Final Project DATA 606
Part 1 - Introduction
We’re going to be investigating if specific characters of county residents can help us predict whether or not a resident voted for the Democratic Presidential nominee in 1992. I will be focusing on the factors income,population density, and % college educated residents along with other variables.
This research question is important because if you can find out the characteristics that may help determine why people vote for Democrats vs. Republicans, then you can begin to investigate what thoughts and ideas live behind those characteristics. As you learn more about people’s habits and thoughts, you can target them to sway their opinions and influence elections.
Part 2 - Data
Data collection: This dataset can be found on the Department of Biostatistics website at Vanderbilt University. We will also be pulling in a csv from GitHub that has regional data.
Cases: Each case is a county in the United States with average characteristics about the time residents like average income.
Variables: I’ll be looking at the income (numerical, continuous), region (categorical, nominal) and percent of residents with a bachelor degree (numerical, continous).
Type of study: This is an observational data since I’m just looking at data that was already collected on the Department of Biostatics website. Unfortunately, we don’t know more about how the data was collected. An experiment was not conducted to gather this data.
Scope of inference - generalizability: The population of interest is all counties in the United States. Although its unclear, we’re going to assume that a sample of residents responded from each county. The subset of respondents can be generalized to the population of each county. There is potential for bias because we aren’t sure how the data was collected. If through a census or another survey, often there may be underlying patterns with residents who actually responded.
Scope of inference - causality: Since this is just an observation we are only able to prove an association between variables and not a causal connection.
Part 3 - Exploratory data analysis
Import & Clean Data
load(url('http://biostat.mc.vanderbilt.edu/wiki/pub/Main/DataSets/counties.sav'))
state <- read_csv('https://raw.githubusercontent.com/devinteran/DATA606-Project/master/states.csv')
county_data <- left_join(counties,state,by = c("state" = "State Code"))
county_data <- county_data %>% filter(is.na(democrat) == FALSE|is.na(republican) == FALSE)
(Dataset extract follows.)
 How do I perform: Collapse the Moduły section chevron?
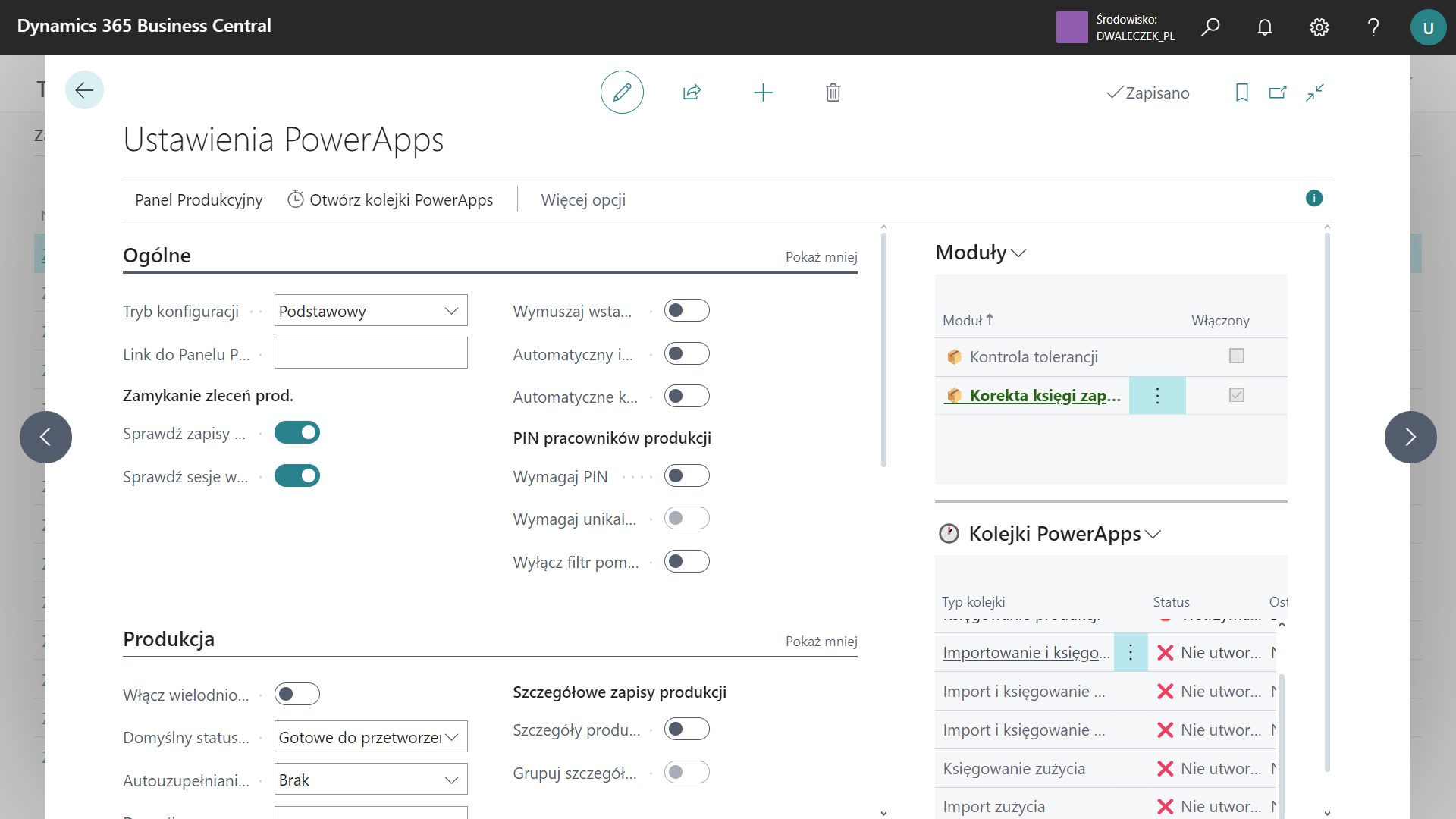click(1018, 253)
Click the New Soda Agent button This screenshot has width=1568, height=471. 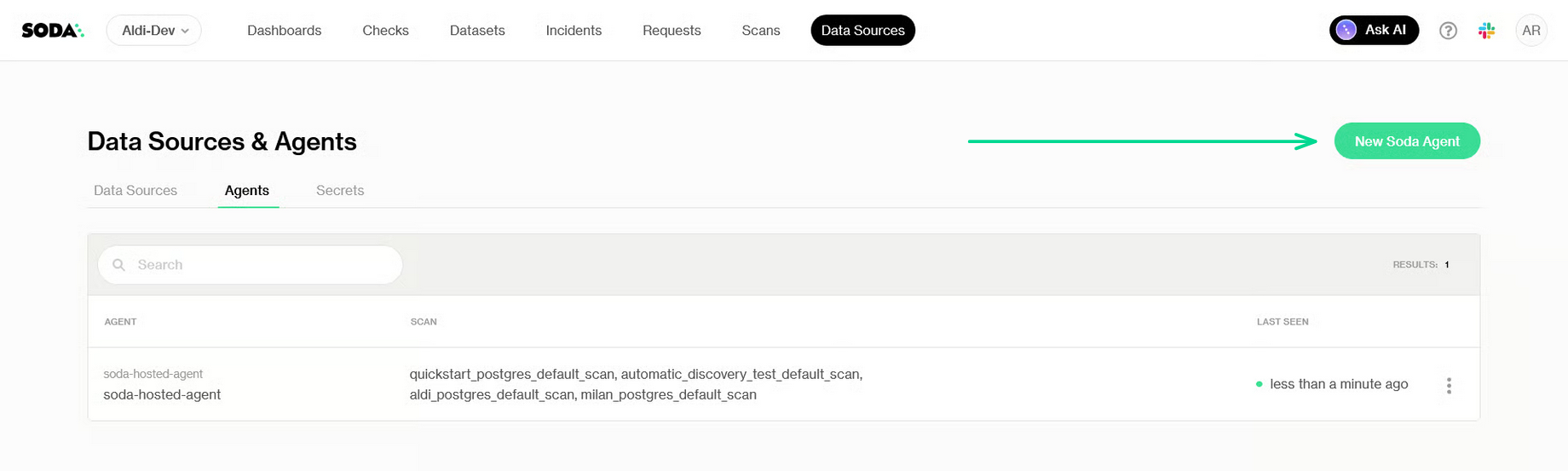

#remove msa and pmsa because the columns are very sparse
county_data <- county_data %>% dplyr::select(-msa,-pmsa)Variables
Voting Breakdown by County
Most counties have a median of about 40% of residents voting democratic and republican. There are clear outliers where some counties are voting primarily democratic or republican (greater than 80% voting one way). Both variables are normally distributed.
attach(county_data)
par(mfrow=c(1,2))
hist(county_data$democrat,main="% Residents Voted for Democrat",xlab="")
hist(county_data$republican,main="% Residents Voted for Republican",xlab="")attach(county_data)
par(mfrow=c(1,2))
boxplot(county_data$democrat,main="% Residents Voted for Democrat",xlab="")
boxplot(county_data$democrat,main="% Residents Voted for Republican",xlab="")Percent Residents with College Education
On average, there are about 13.5% of residents per county with college educations. There are clear outliers where some counties have over 50% of residents with a college education.
There appears to be a positive association between the percent of residents that voted republican and college education. When looking at percentage of residents that voted democratic, the association is a little less clear. It appears there may be a negative relation below 15% of resident voting democrat, then a positive relationship. We will look into this more later.
## Min. 1st Qu. Median Mean 3rd Qu. Max.
## 3.70 9.20 11.80 13.49 15.60 53.40
boxplot(county_data$college,main="% with Bachelor Degree",xlab="")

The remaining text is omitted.